Gürler Akgün: Kaptan çok önemli seviyelere çıktın. Şampiyonlar Ligi, Milli Takım gibi seviyelere yükseldin. Çıtanı her geçen gün arttıyorsun. Tam bir idol olabilecek duruma geldin. Milli Takım sürecini bize biraz anlatır mısın?

Necip Uysal: Ben ilk milli takıma gittiğim zaman paf takımda oynuyordum. A takıma kadar yükselmiştim sonra bir şeyler oldu ve tekrar paf takıma döndüm. Orası çok önemli aslında. A takımla idmanlara çıkıyordum sonra hoca değişikliği oldu ve A2 takımına geri döndüm. Orada çok iyi 1 sezon geçirdim. Ordan ümit milli takımına gittim. Orada çok iyi 2-3 maç geçirdim. Ondan sonra A takıma gideceğim hakkında yazı geldi ve tekrar A takıma çıktım. Milli takım sürecim oradan başlıyor. Benim için dönüm noktası oldu hayatımda.

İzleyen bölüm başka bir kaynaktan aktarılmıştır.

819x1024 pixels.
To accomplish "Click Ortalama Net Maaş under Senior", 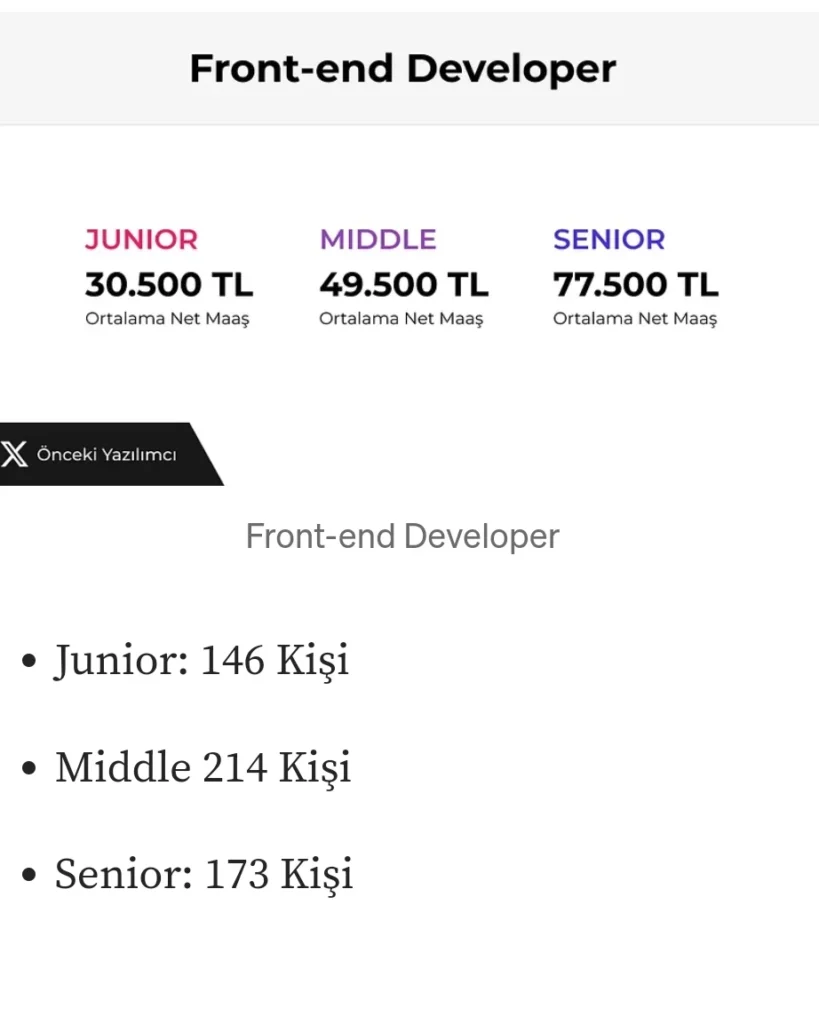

Gürler Akgün: Kaptan sen diyorsun ki, ben A takıma çıktım ardından tekrar pafa döndüm. Bunun hala örnekleri var. Kardeşlerimiz sizinle antremanlara çıkıp tekrar U-21 ile maçlara devam ediyolar. Buradaki kardeşlerimiz de gün geldiğinde aynı süreçleri yaşayacaklar. En ufak bir hareketi görmeleri bile burada hayatlarını değiştirebilir mi?

Necip Uysal: Ben bunun hep örneğini veriyorum. Bazen idmanlarda sakatlık olmasın diye müdahale etmeyeyim girmeyeyim gibi hareketler oluyor. Bunlardan kaçınmalarını söylüyorum. Çünkü ortada bir ekmek var ve bunu yemen lazım. Oraya çıktıktan sonra mücadele vereceksin. Sen oraya çıktığın zaman çalışacaksın basacaksın. Burada isim yok. Altyapıdan gelmişsin hak edip A takıma çıkmışsın. Hedefin orada kalmak ve bunun için savaşman gerekiyor. Arkadaşlara hep bunu öneriyorum ve söylüyorum. Cesaretli olun korkmayın. Gönül ister ki burada her arkadaşımız çıkıp oynasın ama bazen futbolun gerektirdiği şeyler var. Sonuçta herkes o seviyelerde oynayamayabilir. Ama seviyorsan, çok çalışıp bırakmayacaksın. Küsmek olmaz bu senin işin böyle kabul edip daha fazla çalışacaksın.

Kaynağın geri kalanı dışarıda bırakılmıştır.